→ **Belge bölümü**:
_____
Burada hemen aklımıza “Hak verilmez, ancak alınır” veya “Çalışan kazanır”
sözleri geliyor. Bu örneğimizde çok net olarak görülüyor ki, kadının müracaatı sonucu
Cebrail’e yol görünmüş ve sonuçta Allah,
yarım sayfaya yakın Kur’an ayetini birden gönderivermiş.
h) Bu ayetlerin, kadının gayreti
sonucu indiklerini zaten Kur’an da
kabul ediyor. Çünkü, ayetin hemen başında, “Ey Muhammed! Allah, kocası hakkında seninle mücadele eden kadının sözünü
işitmiştir” deniyor. Yani, Kur’an’da sadece kadının adı belirtilmemiştir;
yoksa hadise olduğu gibi yer almaktadır.
i) Bu arada; ayet güya kadına
cevap mahiyetinde gelmiştir. Ama bakıyoruz ki, kadının sorununa yanıt olmaktan
ziyade, Allah’ın övgüsüne daha fazla yer verilmiştir; hem de, edebi üsluba
aykırı bir biçimde. Şöyle ki, “Kocası hakkında seninle tartışan
mücadeleci kadının sözünü gerçekten Allah işitmiştir; Allah ikinizin de
konuşmasını işitir; Allah işitendir” deniyor. Bu temanın burada, bu tekrarlarla
anlatılması gerçekten anlamsızdır.
j) Kaldı ki, bu geleneğin böyle
yarım yamalak şekilde değil de, tamamen ortadan kaldırılması daha adilane bir
karar olurdu. Halbuki, tam tersine,
kadın bu gelenekle daha da ezilmeye mahkûm olmuştur. O halde, bu ayetle kadın koruma altına alınmıştır
sözü, gerçeği yansıtmıyor.
k) Olayın bir diğer önemli tarafı
da şudur ki, mücadele eden kadın, davasında kazandığı gibi, aynı zamanda bu
sureye de damgasını vurmuş oluyor. Zira, kadının hem bu mücadelesinden dolayı,
hem de surede kadının bu olayı anlatılırken, surenin hemen başında mücadele
mastarının (kök) bir türevi olan “tücadilü” fiili geçtiği için, bu 22 ayetten müteşekkil Kur’an
suresine-bölümüne, “Mücâdele” Suresi adı verilmiştir. Demek ki, kadın
mücadele etmeseydi, Allah onun çaresine bakmazdı.
Kaynak: Arif
Tekin, Kur'an'ın Kökeni,
(pdf-s.144-147).
5. Allah’a ve
Resûlüne düşmanlık edenler, kendilerinden öncekilerin alçaltıldığı gibi
alçaltılacaklardır. Oysa biz apaçık âyetler indirdik. Kâfirler için alçaltıcı bir
azap vardır.
_____
→ **Verilen malzeme**:
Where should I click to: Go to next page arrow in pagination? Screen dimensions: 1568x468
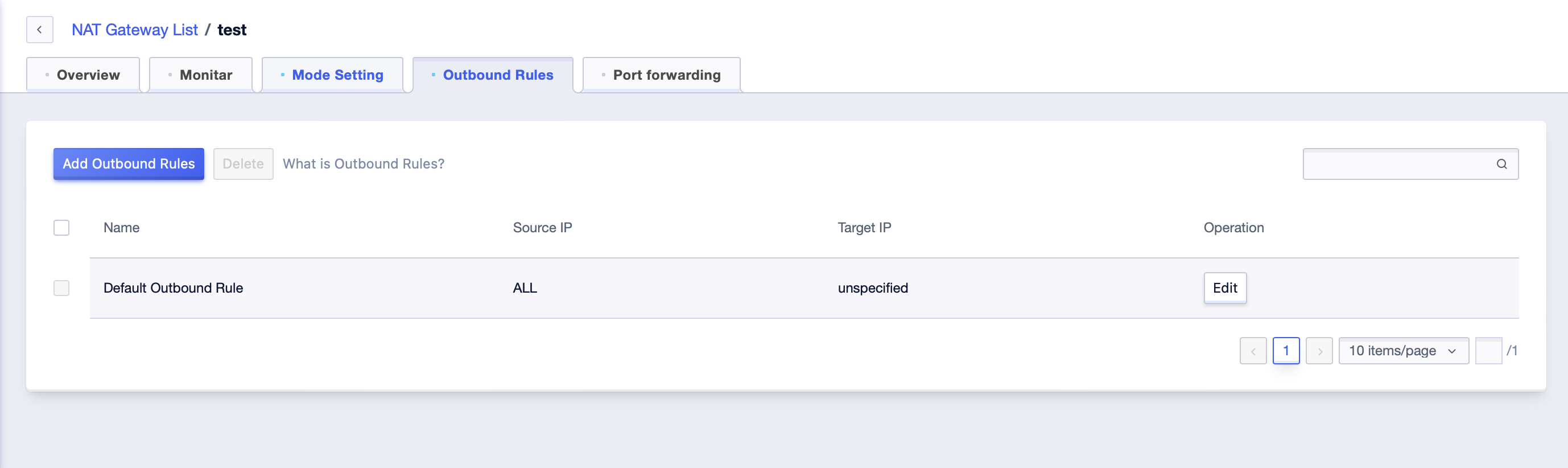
_____
→ **Yapılacaklar**:
1. Aşağıdaki ifadelerin Mücadele Suresi hakkındaki metinle uyuşup uyuşmadığını belirtin. Her biri için evet ya da hayır deyip metinden belirleyici sözleri alıntılayın. (a) Surenin 22 ayetten oluştuğu söyleniyor. (b) Kadının adı Kur'an'da açıkça geçiyor. (c) Metne göre ayet, kadının sorununa Allah'ın övgüsünden daha çok yer veriyor.
2. Mücadele Suresi hakkındaki metnin "k) Olayın bir" ile başlayıp "onun çaresine bakmazdı." sözlerine kadar süren kısmını, "sureye" yerine "bölüme" koyarak yeniden yazın.
3. Mücadele Suresi hakkındaki metni kaldığı yerden sürdürün.

→ **Alıştırma sonuçları**:
1.
(a) Evet: "bu 22 ayetten müteşekkil Kur’an"
(b) Hayır: "Kur’an’da sadece kadının adı belirtilmemiştir;"
(c) Hayır: "Allah’ın övgüsüne daha fazla yer verilmiştir"

2.
k) Olayın bir diğer önemli tarafı
da şudur ki, mücadele eden kadın, davasında kazandığı gibi, aynı zamanda bu
bölüme de damgasını vurmuş oluyor. Zira, kadının hem bu mücadelesinden dolayı,
hem de surede kadının bu olayı anlatılırken, surenin hemen başında mücadele
mastarının (kök) bir türevi olan “tücadilü” fiili geçtiği için, bu 22 ayetten müteşekkil Kur’an
suresine-bölümüne, “Mücâdele” Suresi adı verilmiştir. Demek ki, kadın
mücadele etmeseydi, Allah onun çaresine bakmazdı.

3.
6. Allah’ın onları
hep birden diriltip yaptıklarını kendilerine haber vereceği günü hatırla. Allah
onları sayıp zaptetmiş, onlarsa bunları unutmuşlardır. Allah, her şeye
şahittir.
7. Göklerdeki ve
yerdeki her şeyi Allah’ın bildiğini görmüyor musun? Üç kişi gizlice konuşmaz
ki, dördüncüleri O olmasın. Beş kişi gizlice konuşmaz ki altıncıları O olmasın.
Bundan daha az, yahut daha çok da olsalar, nerede olurlarsa olsunlar, O mutlaka
onlarla beraberdir. Sonra onlara yaptıklarını Kıyamet günü haber verecektir.
Allah, her şeyi hakkıyla bilir.
8. Gizlice
konuşmaktan menedilip de, menedildikleri şeyi işleyen ve günah, düşmanlık ve
peygambere isyanı konuşanları görmedin mi? Sana geldiklerinde Allah’ın seni
selâmlamadığı selâmla selâmlıyorlar. İçlerinden de, “Söylediklerimizden dolayı
Allah bize azap etse ya!” diyorlar. Cehennem onlara yeter! Oraya girecekler. Ne
kötü varış yeridir orası!2
Not.1 Bu
ayette anlatılmak istenen; Yahudiler Muhammed’in aleyhinde
konuşurlarmış; kendisi buna yasak koyduğu halde yine devam ediyorlarmış.
Hatta onun yanına gelirken normal selam cümlesi olan “Selamün
aleyk” yerine “Sam’un aleyk” yani ölüm
senin üzerine olsun diye hakaret anlamında bir ifade kullanıyorlarmış;
kullanırken de alay maksadıyla “Allah bu söylediklerimize karşı
niye bize azap etmiyor” diyorlarmış da bu yüzden tanrı gerek görüp bu ayeti indirmiştir. Tefsirlere
ve diğer İslami kaynaklara gerek yok; zaten ayetin anlamı bu.
bkz.
Arif Tekin, Sümerlerden İslam’a Kutsal
Kitaplar ve Dinler, (pdf-s.180-181).
9. Ey iman edenler!
Siz baş başa gizlice konuştuğunuz zaman, günah, düşmanlık ve peygambere isyanı
konuşmayın. İyilik ve takvayı konuşun ve huzuruna toplanacağınız Allah’a karşı
gelmekten sakının.
10. O kötü fısıltılar
iman edenleri üzmek için ancak şeytandan kaynaklanmaktadır. Oysa şeytan,
Allah’ın izni olmadıkça, mü’minlere hiçbir zarar verebilecek değildir. Öyle ise
mü’minler ancak Allah’a tevekkül etsinler.
Not.1 Sihirbazlıkla
ilgili ayetler: Felak 4, Nas 2,
A’raf 117, Taha 69, Şuara 45-46, Bakara 102, Mücadele 10.
a) Kuran’daki sihirbazlık
hikâyelerinin kökeni Sümerlerdir. Sümerlerde
bir insan başkasını sihirbazlıkla itham
ederse, töhmet altında olan kişi nehre atılır; eğer suyun üstüne çıkarsa,
bu iddia yalandır.” Ur-Nammu kanunlarına göre (md.10) iftiracıya para cezası verilir, Hammurabi kanunlarına göre (md.2) ise
hem iftiracının malı iftira edilene
verilir, hem de iftira eden
kişi idam edilir.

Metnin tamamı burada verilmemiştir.